Cook the beans. Scoop the beans into a large (4-quart) saucepan, cover with water by 2 inches, add 1 teaspoon salt, bring to a boil over high heat, partially cover and reduce the heat to medium-low. Very low simmer (190 to 200 degrees) until the beans are tender, about 3 hours (or longer) for runner beans, 1 ½ to 2 hours for others. If the water drops below the level of the beans, add more. They are ready when the exterior is tender and the interior is creamy.
Toast and soak the chiles. While the beans cook, heat a large (10-inch) skillet to medium. A few pieces at a time, toast the chiles, pressing them flat against the hot surface for a few seconds with a metal spatula, until they change colors slightly and release their aroma. As the chiles are toasted, collect them into a bowl, cover them with hot tap water, weight with a plate to keep them submerged and let rehydrate for 20 to 30 minutes.
The other flavorings. In the skillet still set over medium, toast the sesame, stirring regularly for a couple of minutes, until it turns uniformly golden. Scrape into a blender jar. Return the pan to the heat, line it with a piece of foil (for easy clean up) and lay on the onion slices and garlic cloves. Roast until the onion is richly browned (even a little charred) and the garlic is soft, 7 to 10 minutes. Transfer the onion to the blender. When the garlic is cool enough to handle, peel it and add to the blender. Add the tomatoes, raisins, pepper, cinnamon and oregano. Blend as smooth as possible, then strain through a medium-mesh sieve back into a bowl.

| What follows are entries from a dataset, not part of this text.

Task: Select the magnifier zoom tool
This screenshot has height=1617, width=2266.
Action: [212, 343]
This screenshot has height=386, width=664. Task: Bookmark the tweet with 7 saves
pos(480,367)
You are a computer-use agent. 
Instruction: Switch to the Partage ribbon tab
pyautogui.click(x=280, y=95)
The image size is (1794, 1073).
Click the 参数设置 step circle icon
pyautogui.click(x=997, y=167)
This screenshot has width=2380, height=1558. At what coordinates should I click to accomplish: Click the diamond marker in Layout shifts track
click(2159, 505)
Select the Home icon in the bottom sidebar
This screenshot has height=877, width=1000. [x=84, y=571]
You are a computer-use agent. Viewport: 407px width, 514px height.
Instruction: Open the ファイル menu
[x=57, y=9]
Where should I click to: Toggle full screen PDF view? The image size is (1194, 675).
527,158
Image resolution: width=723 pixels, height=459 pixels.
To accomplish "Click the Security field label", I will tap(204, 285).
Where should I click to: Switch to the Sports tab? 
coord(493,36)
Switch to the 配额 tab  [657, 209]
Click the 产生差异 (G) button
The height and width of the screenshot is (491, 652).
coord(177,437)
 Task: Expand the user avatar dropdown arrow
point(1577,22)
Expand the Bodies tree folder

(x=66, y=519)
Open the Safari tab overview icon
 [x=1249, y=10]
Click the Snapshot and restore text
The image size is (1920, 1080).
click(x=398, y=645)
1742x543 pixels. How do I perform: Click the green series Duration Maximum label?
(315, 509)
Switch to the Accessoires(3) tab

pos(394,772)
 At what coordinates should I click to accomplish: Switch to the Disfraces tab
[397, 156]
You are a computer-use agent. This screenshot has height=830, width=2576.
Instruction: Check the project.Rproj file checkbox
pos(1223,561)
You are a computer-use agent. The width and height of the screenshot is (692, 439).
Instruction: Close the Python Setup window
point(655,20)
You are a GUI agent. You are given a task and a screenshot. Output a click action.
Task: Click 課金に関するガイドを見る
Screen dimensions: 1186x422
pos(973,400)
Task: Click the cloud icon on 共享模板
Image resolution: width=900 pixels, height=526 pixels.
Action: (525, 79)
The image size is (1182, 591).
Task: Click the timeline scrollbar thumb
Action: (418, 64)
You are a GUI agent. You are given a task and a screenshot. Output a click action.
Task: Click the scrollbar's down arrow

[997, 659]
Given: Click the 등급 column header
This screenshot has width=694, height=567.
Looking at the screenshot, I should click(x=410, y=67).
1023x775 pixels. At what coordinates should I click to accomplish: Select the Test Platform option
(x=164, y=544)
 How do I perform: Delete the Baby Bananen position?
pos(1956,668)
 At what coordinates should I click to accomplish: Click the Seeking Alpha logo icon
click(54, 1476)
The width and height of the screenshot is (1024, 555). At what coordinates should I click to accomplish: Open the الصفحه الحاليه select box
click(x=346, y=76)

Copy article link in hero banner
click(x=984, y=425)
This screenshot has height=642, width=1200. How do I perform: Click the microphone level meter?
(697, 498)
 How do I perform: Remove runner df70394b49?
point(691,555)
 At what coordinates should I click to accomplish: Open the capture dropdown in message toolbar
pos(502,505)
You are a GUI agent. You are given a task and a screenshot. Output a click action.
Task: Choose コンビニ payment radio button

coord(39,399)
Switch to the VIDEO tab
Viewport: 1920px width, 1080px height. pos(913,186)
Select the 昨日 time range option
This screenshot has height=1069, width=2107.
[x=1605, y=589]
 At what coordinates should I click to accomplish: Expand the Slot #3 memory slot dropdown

Cook the coloradito. Without washing the blender, use a pair of tongs to transfer the chiles to the blender jar, measure in 1 cup of the soaking water and blend as smooth as possible (if the puree is too thick to go through the blades, add just enough liquid to facilitate its movement). Set a large (4-quart) saucepan over medium-high heat. Add the lard or oil, set a medium-mesh strainer over the pot, and when the fat is hot enough to make a drop of the chile puree sizzle sharply, press the chile puree through the strainer into the hot oil. Stir continually until the mixture darkens and is as thick as tomato paste, 8 to 10 minutes. Add the tomato mixture and continue stirring until reduced, thick and very aromatic, another 8 to 10 minutes. Add the broth and chocolate, reduce the heat to medium-low, partially cover and simmer for at least 30 minutes (or an hour or two if you have time) to bring the flavors together.
Serve the coloradito. Use a slotted spoon to scoop the beans into the coloradito. If the sauce is thicker than, say, a medium bean soup, add a little more broth or water. Taste and season with salt, usually about 2 teaspoons, and just enough sugar to bring out the fruitiness of the chiles, usually about a of teaspoon. When the beans are warm, you’re ready to serve.
Other ways to serve coloradito: This sauce is one of the most common enchilada sauces in Oaxaca. Fill the enchiladas with coarsely shredded chicken or pork (or fold them in quarters with no filling as they often do in Oaxaca); my favorite filling for enchiladas de coloradito is Oaxaca-style shredded pork picadillo (page 000). Coloradito is delicious on grilled chicken, squail, duck, pork chops and rich-tasting, meaty fish like swordfish. You can simmer cubed pork shoulder in salted water (with sliced onion and halved garlic cloves) until tender, strain it, use the broth for the coloradito, then dry off the pork and brown it (preferably in rich-tasting pork lard) before adding it to the sauce to heat through.